Online social networks like Facebook, My Space, YouTube or Linkedin are rapidly emerging as one of the most popular services on the Web. These systems are able to capture a significant portion of Web users: for instance as of January 2011, Facebook counts more than 500 millions active users and about 50% of active users log on to Facebook in any given day1.

Facebook users are allowed to publish online profiles describing both demographic data (e.g., place and date of birth) as well as interests. In addition, users may be involved in a large number of social activities like getting in touch with other people and creating friendship relationships with them, create groups with the goal of raising public awareness on political or social themes, sponsoring an event or declaring to participate to it and so on.

A central problem in this scenario is to determine whether two users can be considered similar. A tool capable of correctly identifying similar users is advantageous for many purposes. We can, in fact, identify people who share the same political and social ideas and suggest them to form groups in such a way to better promote and plead their causes. We can suggest new possible friendships to users in some way connected by common interests, activities, etc. We can find out in a social crowd, people who can possibly form groups representing a threat for the society because sharing extremist views in particular contexts, such as terrorism, criminal behaviours, etc. We could predict the connections and the interactions, which are likely to occur in the near future among similar users (Liben-Nowell & Kleinberg, 2007). From a commercial standpoint, the identification of groups of users tied by shared interests would be beneficial to promote and diffuse new technologies as well as to advertise commercial products (Kleinberg, 2008).

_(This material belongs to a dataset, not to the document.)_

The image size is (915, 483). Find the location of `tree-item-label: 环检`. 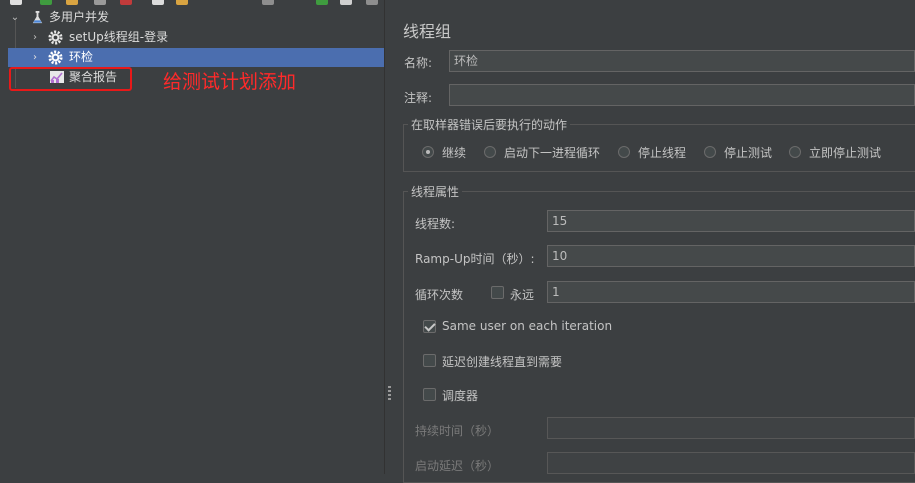

tree-item-label: 环检 is located at coordinates (82, 57).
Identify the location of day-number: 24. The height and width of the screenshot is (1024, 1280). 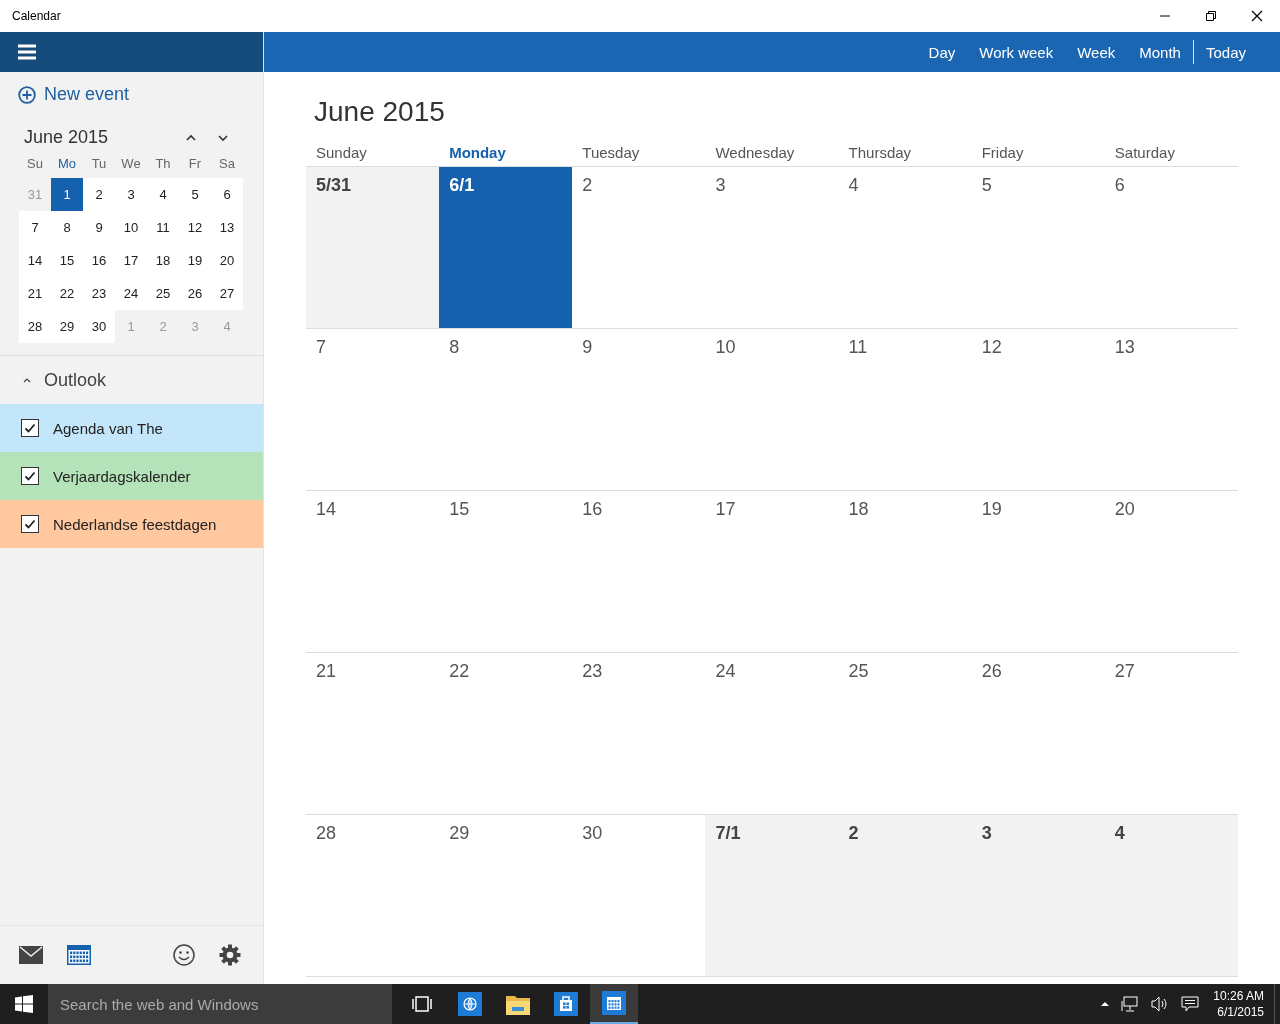
(726, 671).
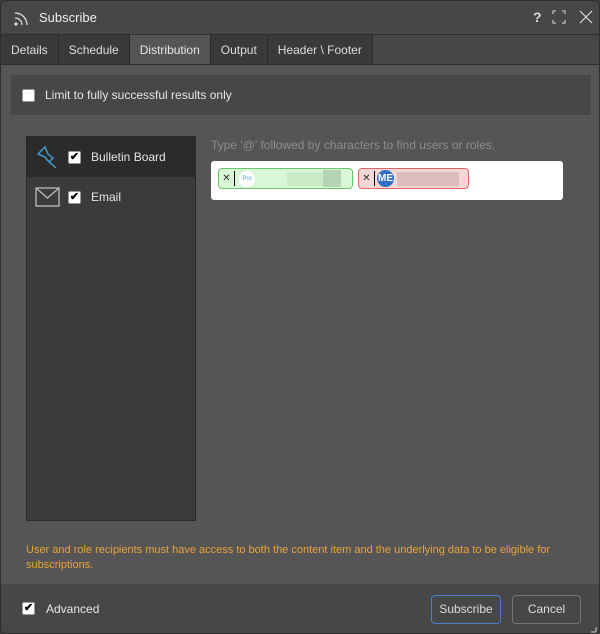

The problem of identifying the similarity among users has received a strong attention in many fields of Computer Science (thinks of Recommender Systems (Resnick & Varian, 1997) or User Modelling (Kobsa, 2001)) but it is still largely unexplored in the context of very large social networks like Facebook.

We can put into evidence two research lines devoted to detect similarities between pairs of users. The first research line is based on social relationships (especially friendship relationships) existing among users in order to determine whether they are similar (Geyer, Dugan, Millen, Muller & Freyne, 2008, Spertus, Saham & Buyukkokten, 2005). Similarity derives from two different and competing factors (Crandall, Cosley, Huttenlocher, Kleinberg & Suri, 2008): social influence (Friedkin, 1998), according to which individuals adopt behaviors exhibited by those individuals they interact with, and homophily (Lazarsfeld & Merton, 1954, Mcpherson, Lovin & Cook, 2001), i.e., the tendency of individuals to create relationships with other individuals who are similar to them. Similarity can express along a broad range of dimensions like age, ethnicity, gender, religion and job. Extensive empirical research shows strong evidence of homophily in real contexts (Currarini, Jackson & Pin, 2009); for instance, a study on 12,067 people carried out between 1971 and 2003 indicated that a person has a high chance of being obese if her friends are obese too (Christakis & Fowler, 2007).

In online social networks like Facebook, friendship relationships are still a reliable indicator of similarity between two users but they are not enough. In fact, since the number of users of an online social network is typically huge, if we would select at random a pair of users, there would be a high chance they do not know each other. Selected users would be automatically recognized as not similar. Such a conclusion may be wrong because the two users may share, for instance, the same religious or political convictions and, then, a form of similarity between them could be envisaged.